We identified 1 theme among perspectives on inpatient screening: all caregivers were supportive of inpatient screening. One father commented on the importance of addressing HRSNs, especially amid the pandemic, imploring providers: “Continue to reach out to people the way you guys do because there’s a lot of people that really need extra help and extra care. These are trying times and people might speak with you guys and answer certain things they don’t answer other places, so that could help save a life.” (Participant #11)

Some caregivers offered the same caveat shared by many scholars in the field: inpatient screening is appropriate if it ultimately benefits the patient. Caregivers noted that in the event of a positive screen, providers should ask questions about the screen item and subsequently offer appropriate services.

Additionally, although all caregivers found inpatient screening acceptable, some emphasized the unique value of screening in the hospital. A subset noted the hospital may be an opportune place to capture HRSNs, with some caregivers expressing surprise that their HRSNs could be addressed during hospitalization. One caregiver noted: “I don’t typically see those types of questions being asked when you visit hospitals, so I think that’s great just to make sure people have what they need. I think that it’s always great to be able to like partner with or around resources that are needed.” (Participant #19)

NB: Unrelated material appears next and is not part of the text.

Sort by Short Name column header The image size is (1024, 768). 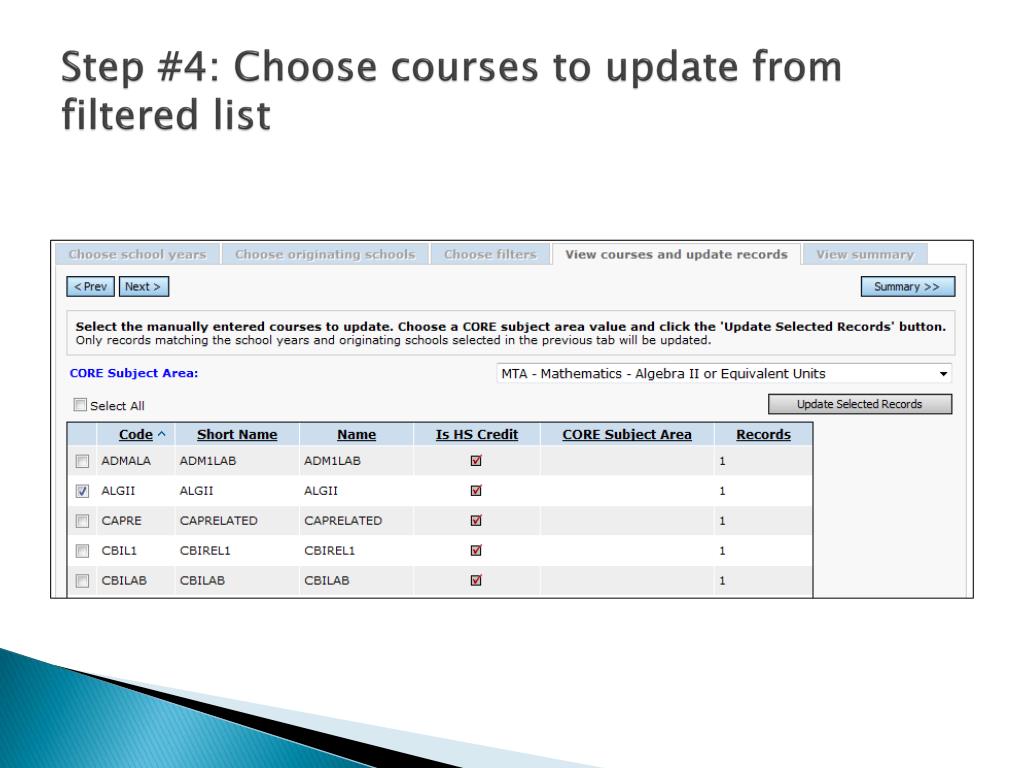point(237,434)
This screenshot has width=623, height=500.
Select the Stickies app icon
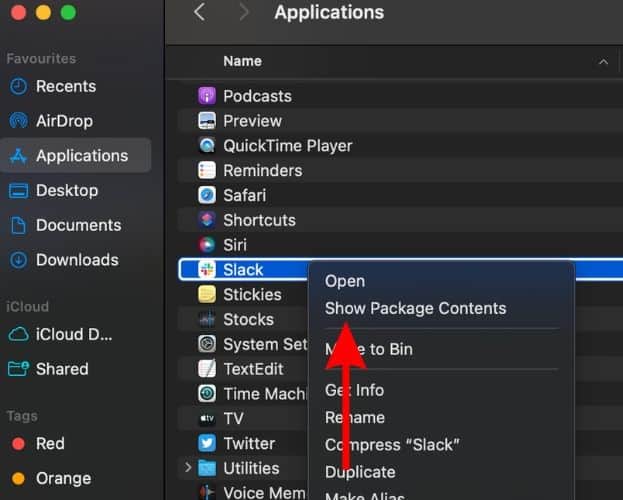click(x=207, y=295)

Caregivers’ expectations for assistance with their needs varied widely. Moreover, although most caregivers felt responses to positive screens helped them address their need, the degree of assistance varied and their HRSNs were often not entirely resolved. However, 1 theme was identified: many caregivers felt the process of screening itself had benefits to their care. More specifically, many highlighted the value of providers being aware of families’ social situations. One caregiver reported that understanding families’ social context could help providers understand medical and social factors that contribute to illness: “Because I feel like health care should be overall and not just dealing with what’s going on right now. Sometimes part of being sick can be led by environmental reasons in the world.” (Participant #5)

Additionally, some caregivers commented that understanding the dynamics at home could help prepare families for safe and effective discharge: “[The screener] can help the doctor understand the patients’ needs when they get home because they have to go home at some point.” (Participant #3)

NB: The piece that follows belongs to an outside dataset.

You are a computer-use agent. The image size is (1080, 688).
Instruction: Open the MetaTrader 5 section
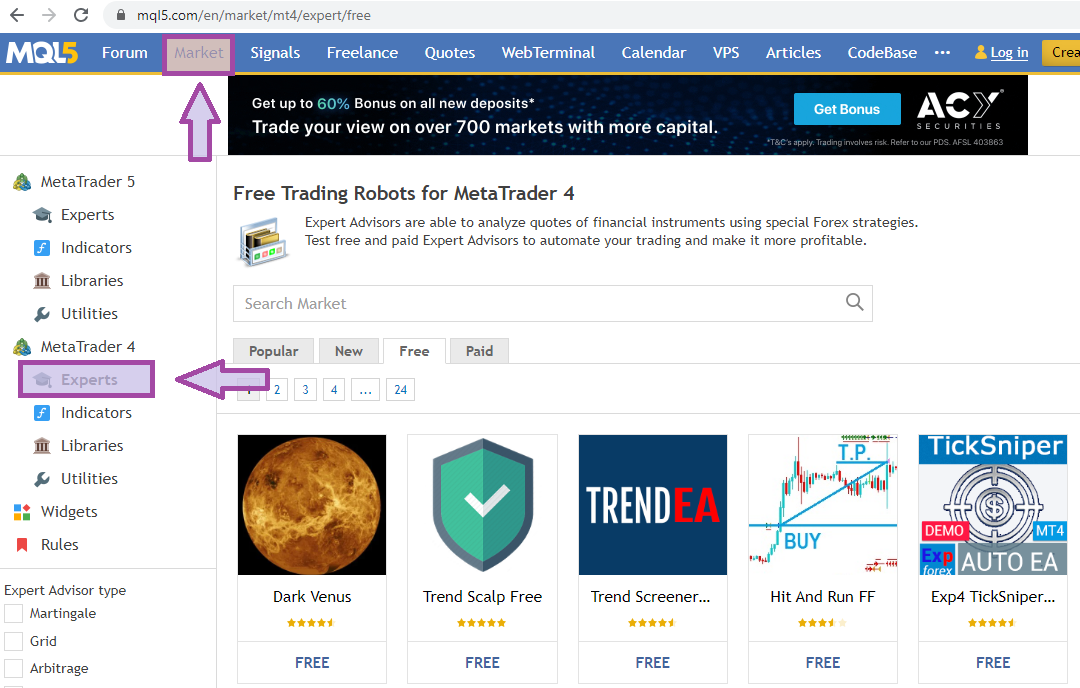(x=87, y=182)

Furthermore, many felt the screener was an easier means for families to communicate needs. Some cited the screener as particularly valuable for families unaware of how to approach their social challenges or ask for help, especially in the acute setting.

We identified 1 theme regarding caregiver opinions on the resource packet. Although not all caregivers recalled receiving the packet, those that received it described it as “beneficial,” “informative,” and “resourceful.” One caregiver noted she appreciated having a provider explain the packet and discuss the listed resources applicable to her needs. Another parent similarly commented on its ease of use and its value as a long-term resource for potential future challenges:

“I was actually excited to know there was so much help in my area. [Using the packet] is pretty easy. I mean once you want to call the numbers, everything is basically laid out for you. The physicians that assisted me - they highlighted a special area that I was looking for…After my mother passed, I was able to use it again to find legal help. I can actually use the packet any other time to do any other thing if necessary.” (Participant #14)

Additionally, another caregiver noted that physical paperwork made it easy for information to be shared with friends and family who may also have HRSNs. However, the majority of caregivers noted they did not share information learned with others.

Although some caregivers appreciated receiving tangible, visual paperwork, others anticipated challenges for families with different backgrounds, including literacy barriers. One caregiver commented that families who cannot easily navigate the internet may not be able to follow up on listed resources. Finally, 1 father who lived in a neighboring suburb noted many of the resources only applied to city residents.

We identified 1 theme related to SW engagement: a desire for more longitudinal care. Although some caregivers found SW consults helpful, many expressed interest in additional follow up by the SW team when being an inpatient and after discharge. One mother who was referred for legal assistance through inpatient SW but struggled to connect to a lawyer because of challenges contacting SW after discharge. One father also noted that the COVID-19 pandemic may have had a negative influence, reducing the opportunity for extended in-person contact with SW.

Many caregivers wanted to be provided options for resources, but more importantly wanted assistance with navigating those options, especially among the Spanish-speaking caregivers. For some, this would manifest as a point person who they could follow up with, while an inpatient but also after discharge. One mother commented: “They were actually really helpful, but I would’ve wanted a little bit more help after. Rather than just sending me to just 1 spot and having me do like a scavenger hunt, I would like where I could tell them my situation and from there, they could help me directly.” (Participant #4)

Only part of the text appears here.